Sales expected to pick up in first half of 2002.
By Tom Kaneshige
Riding the coattails of a recovering economy, CRM software will post steady growth beginning in the first half of this year, predicts AMR Research. This and other CRM-related findings released today gave the CRM community a much-needed boost after a brutal 2001, highlighted by massive failure rates of CRM projects.
AMR believes CRM sales will enjoy a modest but healthy 20 percent growth rate this year. Already, IT budgets are being freed up, says Kevin Scott, analyst at AMR Research, and so deals stalled for the past 12 to 18 months now have a chance of getting signed. Scott was especially upbeat given surprisingly rosy Q4 2001 figures from CRM vendors, in particular, a 12 percent increase in revenue from sector leader Siebel Systems.
But the growth rate is tempered by cautiousness throughout the sector, says Scott. For the most part, CRM customers will be looking for modular rollouts rather than multi-million dollar, enterprise-wide systems. Among CRM's many modules, sales force automation, marketing automation, customer analytics, contact center and Web self-service are the best bets this year. A relative newcomer to this group, enhanced lead management, is also gaining traction. "The challenge for CRM vendors will be to take a more phased approach, as well sell to the C-level executive that's now involved in the buying process," says Scott. "The horror stories of yesteryear didn't help any."
So what's on executives' minds when it comes to CRM? At least in part, the answer is security. In a recent report, Gartner Group found that "40 percent of enterprises that have already installed CRM solutions will rethink them, with an emphasis on balancing privacy with increasing pressure to support personalization."
Scott also advises CRM vendors to key on certain vertical industries, in part to speak to the business-savvy executive and to maximize sales. For instance, vendors of sales force automation software tuned to the chemical industry stand to prosper over generalists.
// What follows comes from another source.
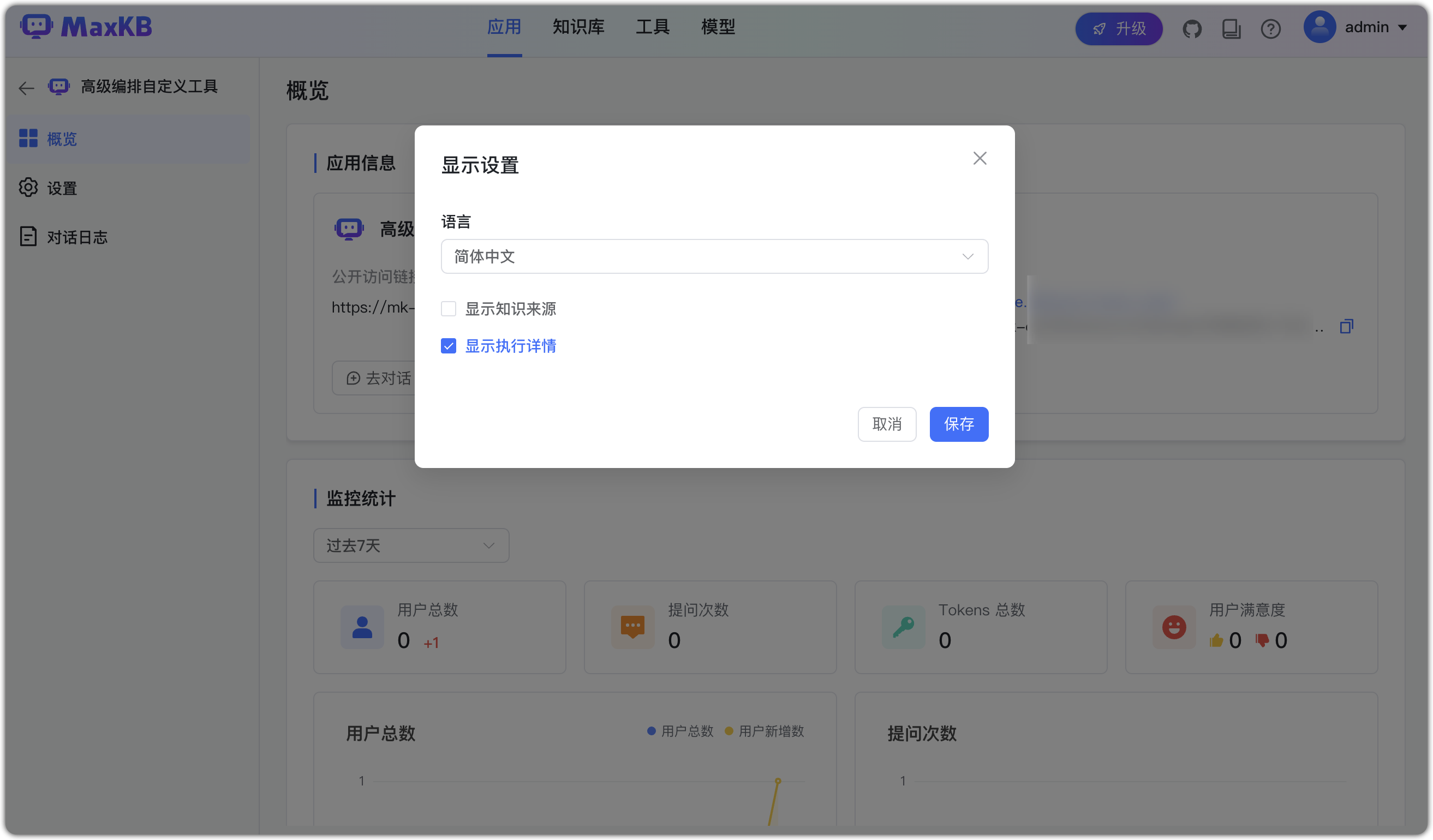This screenshot has height=840, width=1433.
Task: Open the documentation book icon
Action: click(x=1232, y=28)
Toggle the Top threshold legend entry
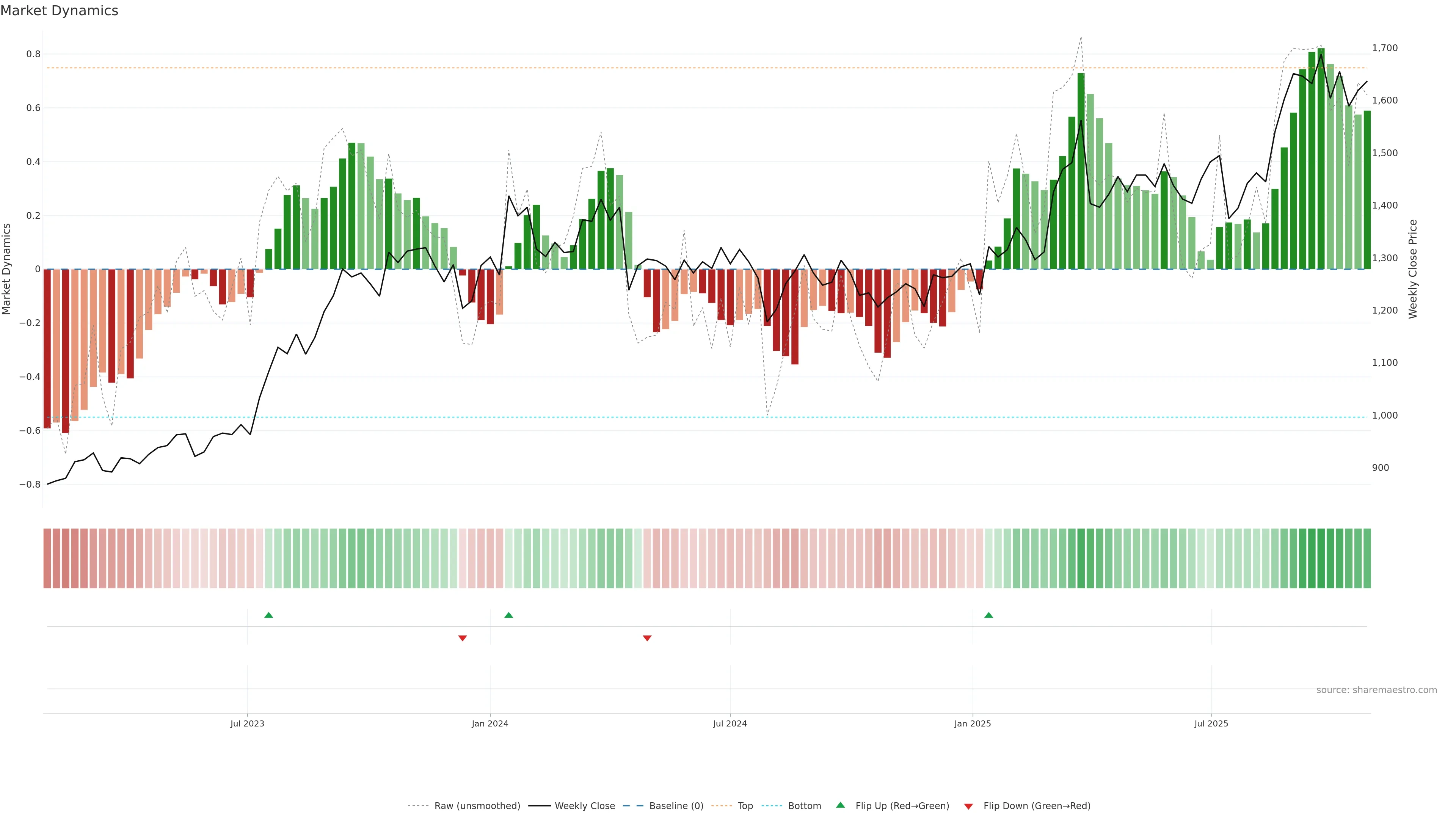Screen dimensions: 1456x819 click(x=745, y=806)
In AMR's survey, 54 percent of overall respondents said they were considering sales force automation software; but virtually all chemical-company respondents said they were looking at a sales force automation system.
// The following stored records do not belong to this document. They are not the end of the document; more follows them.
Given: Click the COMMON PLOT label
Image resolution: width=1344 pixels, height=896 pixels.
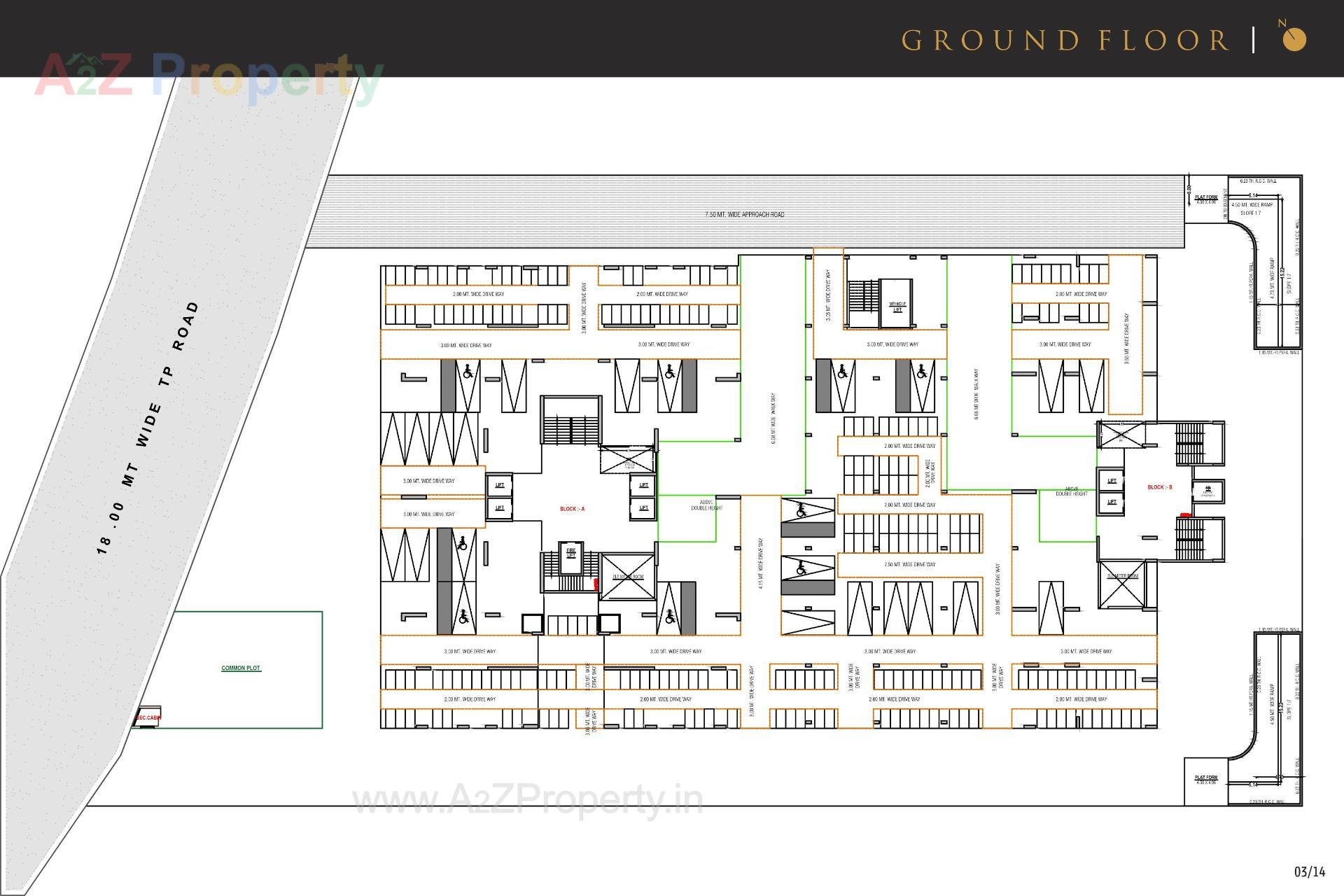Looking at the screenshot, I should (240, 667).
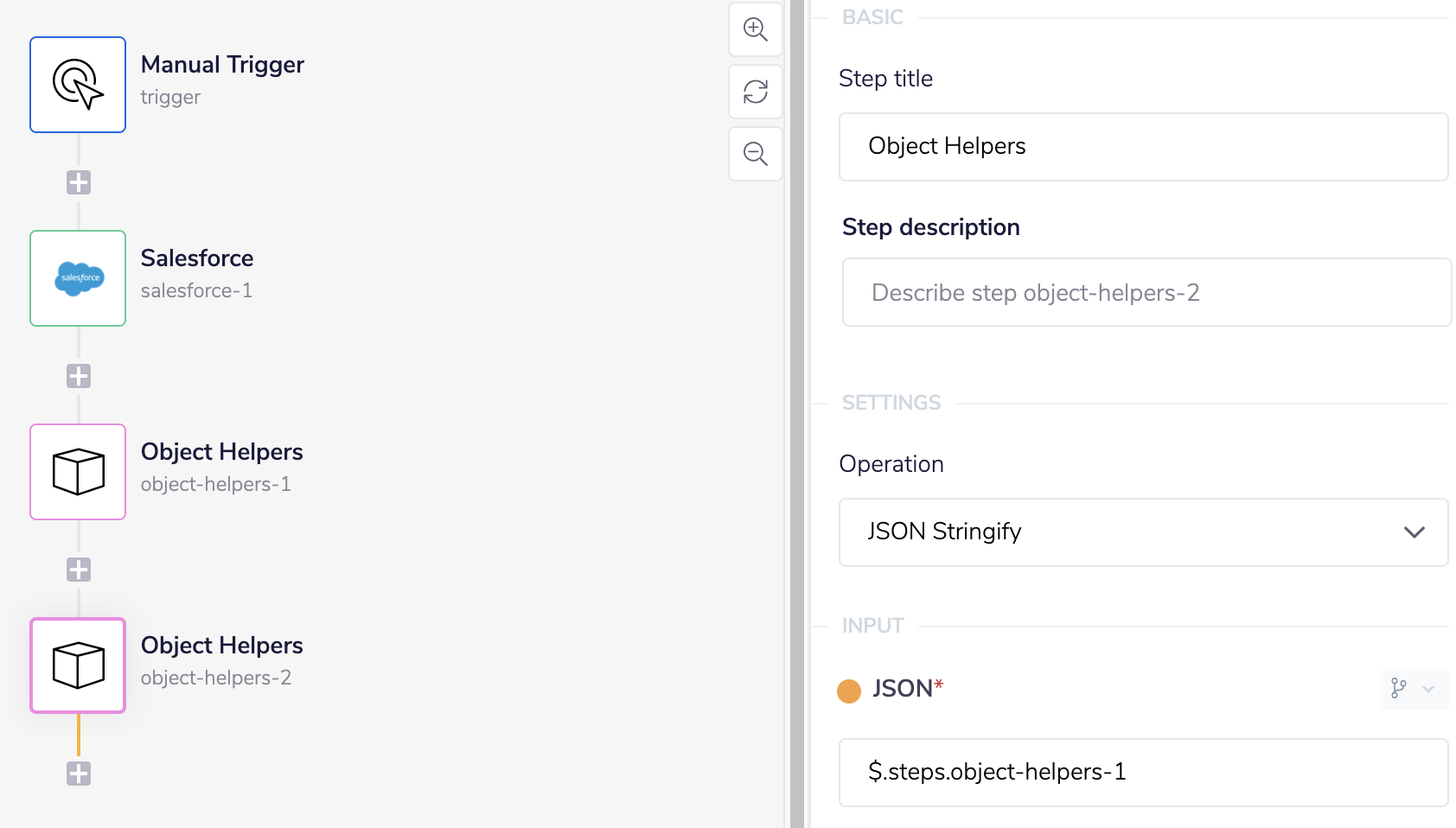Viewport: 1456px width, 828px height.
Task: Select the object-helpers-1 cube icon
Action: (78, 472)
The emphasis on vertically-focused modules bodes well for best-of-breed vendors, says Scott. But these smaller vendors remain vulnerable to being gobbled up by CRM's bigger suite vendors. Earlier this month, for instance, PeopleSoft bought Annuncio, an e-marketing software specialist. Consolidation will continue in the first half of this year, says Scott, while companies are still considered undervalued. Campaign management and analytics software vendors are other big acquisition targets because their applications' functionality can be integrated relatively easily into larger offerings, Scott says.
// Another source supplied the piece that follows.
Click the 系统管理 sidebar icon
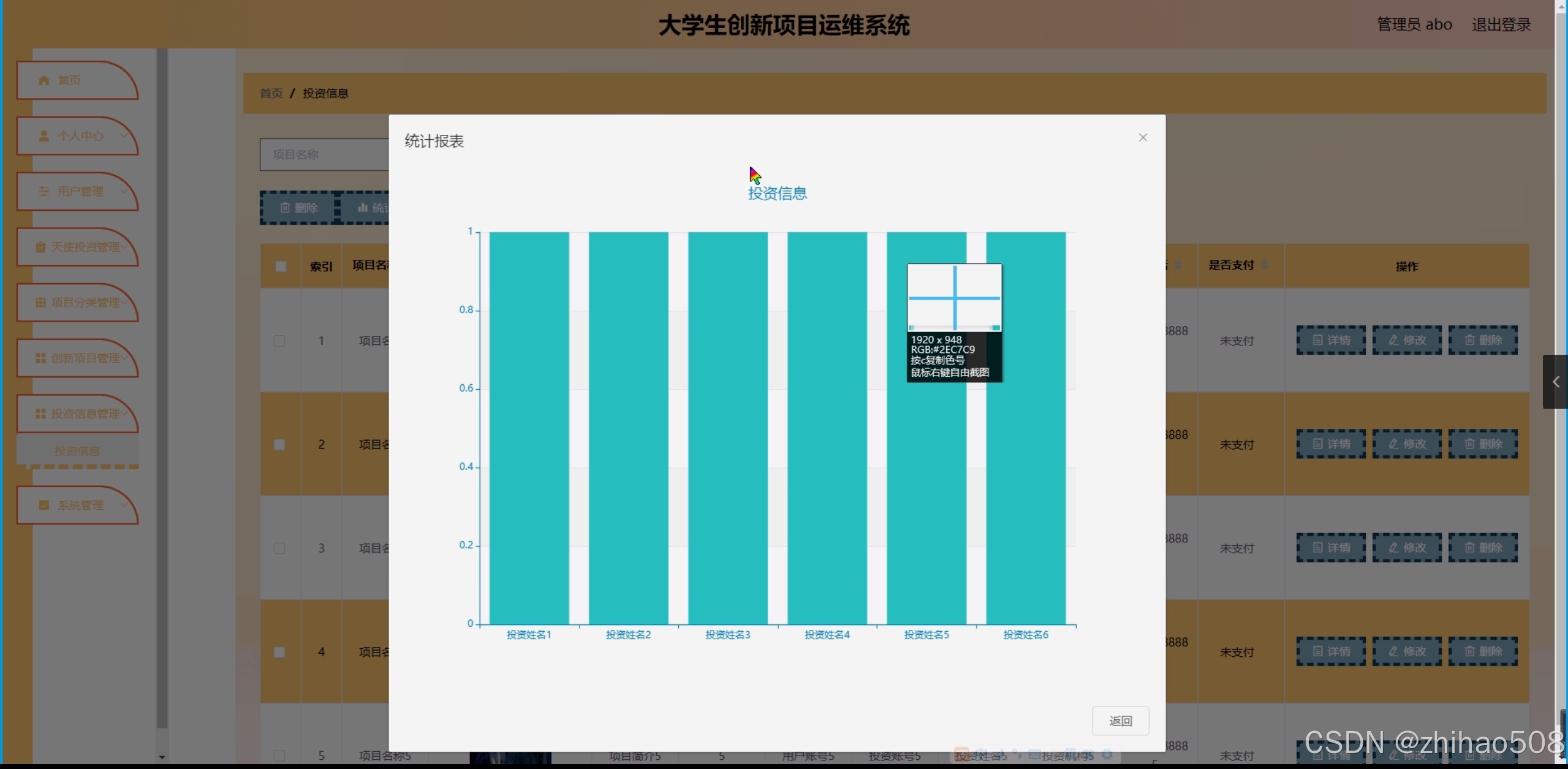Image resolution: width=1568 pixels, height=769 pixels. 44,506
Unlike other e-business initiatives that were swept up in hype only to fall from lofty heights, CRM has staying power, says Scott. Then again, anything that promises to boost the top line has sex appeal. On the flip side, cost-cutting software such as supply-chain management and e-procurement has "lost a bit of the glamour, hitting middle-age" with attendant sags and wrinkles, says Scott, adding, "With CRM, though, we're seeing interest across the board in both customer size and industry, from conglomerates to $30 million manufacturers of pig troughs."